The next day, Duchamp, a tall, blue-eyed man whom friends affectionately described as a "smart-ass," failed to show up at the movie theater where he worked part-time.
When police discovered his body a day later, slumped over in its cat`s cradle of ropes, they found something else, too: On a kitchen table, within arm`s length of Duchamp, a laptop computer was flashing pornography.
"The police told me he had committed suicide," says Jean Duchamp, Chris` father (whose name has also been changed). But his son had no history of depression or mental illness. So Jean pressed the police who`d been at the scene. "I said to the officer, `Did he have any clothes on?` He said, `We found him hanging-it`s a suicide.` I said, `Did he have any clothes on?` He said no. I said, `Well, it`s not a suicide.`" Later, when Chris` family scoured their deceased son`s computer for clues about his lifestyle, they stumbled upon something disturbing: Not only had Chris been practicing autoerotic asphyxiation (AeA) for years, his circle of friends had been doing it too. They`d even discussed it in online chat rooms. One of those posts, Jean says-left by a friend of Chris` after his death-still haunts him two years later. It read, "He wasn`t supposed to do this alone."
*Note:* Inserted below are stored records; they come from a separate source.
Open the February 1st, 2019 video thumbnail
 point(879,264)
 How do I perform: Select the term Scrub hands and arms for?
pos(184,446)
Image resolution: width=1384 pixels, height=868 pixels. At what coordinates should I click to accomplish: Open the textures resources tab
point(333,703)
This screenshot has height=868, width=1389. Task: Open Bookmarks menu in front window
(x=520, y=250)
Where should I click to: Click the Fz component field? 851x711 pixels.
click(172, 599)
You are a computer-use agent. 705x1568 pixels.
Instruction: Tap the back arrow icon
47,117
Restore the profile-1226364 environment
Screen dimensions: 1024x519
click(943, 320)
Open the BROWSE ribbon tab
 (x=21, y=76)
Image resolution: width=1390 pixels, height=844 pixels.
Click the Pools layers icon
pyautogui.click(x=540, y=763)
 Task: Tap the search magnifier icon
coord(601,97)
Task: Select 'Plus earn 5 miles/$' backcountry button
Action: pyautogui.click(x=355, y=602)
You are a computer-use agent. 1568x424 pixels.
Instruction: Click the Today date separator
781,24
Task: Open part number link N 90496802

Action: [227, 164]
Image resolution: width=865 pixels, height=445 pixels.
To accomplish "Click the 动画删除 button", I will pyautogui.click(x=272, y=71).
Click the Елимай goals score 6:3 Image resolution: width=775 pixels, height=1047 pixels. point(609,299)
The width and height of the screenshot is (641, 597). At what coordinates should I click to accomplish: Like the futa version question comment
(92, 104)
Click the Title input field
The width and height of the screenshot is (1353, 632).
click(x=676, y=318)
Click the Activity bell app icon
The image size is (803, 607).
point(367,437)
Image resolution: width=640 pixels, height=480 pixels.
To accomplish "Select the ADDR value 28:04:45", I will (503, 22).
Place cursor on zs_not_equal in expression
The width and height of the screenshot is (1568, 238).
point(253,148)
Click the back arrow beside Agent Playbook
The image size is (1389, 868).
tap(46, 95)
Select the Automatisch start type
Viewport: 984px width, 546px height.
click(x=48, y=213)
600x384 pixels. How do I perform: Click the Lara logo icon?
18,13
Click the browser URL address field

Stories like Duchamp`s have been appearing periodically in the news for years. This past June, actor David Carradine was found dead in the closet of his Bangkok hotel room, reportedly with a set of cords lashed around his neck, hands, and genitals. And 12 years before that, INXS frontman Michael Hutchence died in a Sydney hotel; he was found naked, kneeling against a door, with a belt nearby. In both cases, suicide and murder were among the initial theories. But Carradine and Hutchence weren`t seeking death or pain-in fact, it`s likely they were chasing pleasure. Their method-autoerotic asphyxiation-just happened to kill them. The infrequency with which we hear about such cases seems to suggest that AeA is the province of an obscure minority. But the practice may be more widespread than most of us imagine: One online fetish site for "gaspers" (a slang term for AeA enthusiasts) claims to have received 4.7 million visitors since launching in April 1992. According to an FBI estimate, between 500 and 1,000 Americans die from AeA every year-a range that`s comparable to the number of homicides in New York City in 2008-and the majority of them are men. That estimate hasn`t been updated since the early eighties, and some experts believe it to be conservative, because the stigma attached to the practice makes people reluctant to acknowledge AeA as the cause of death.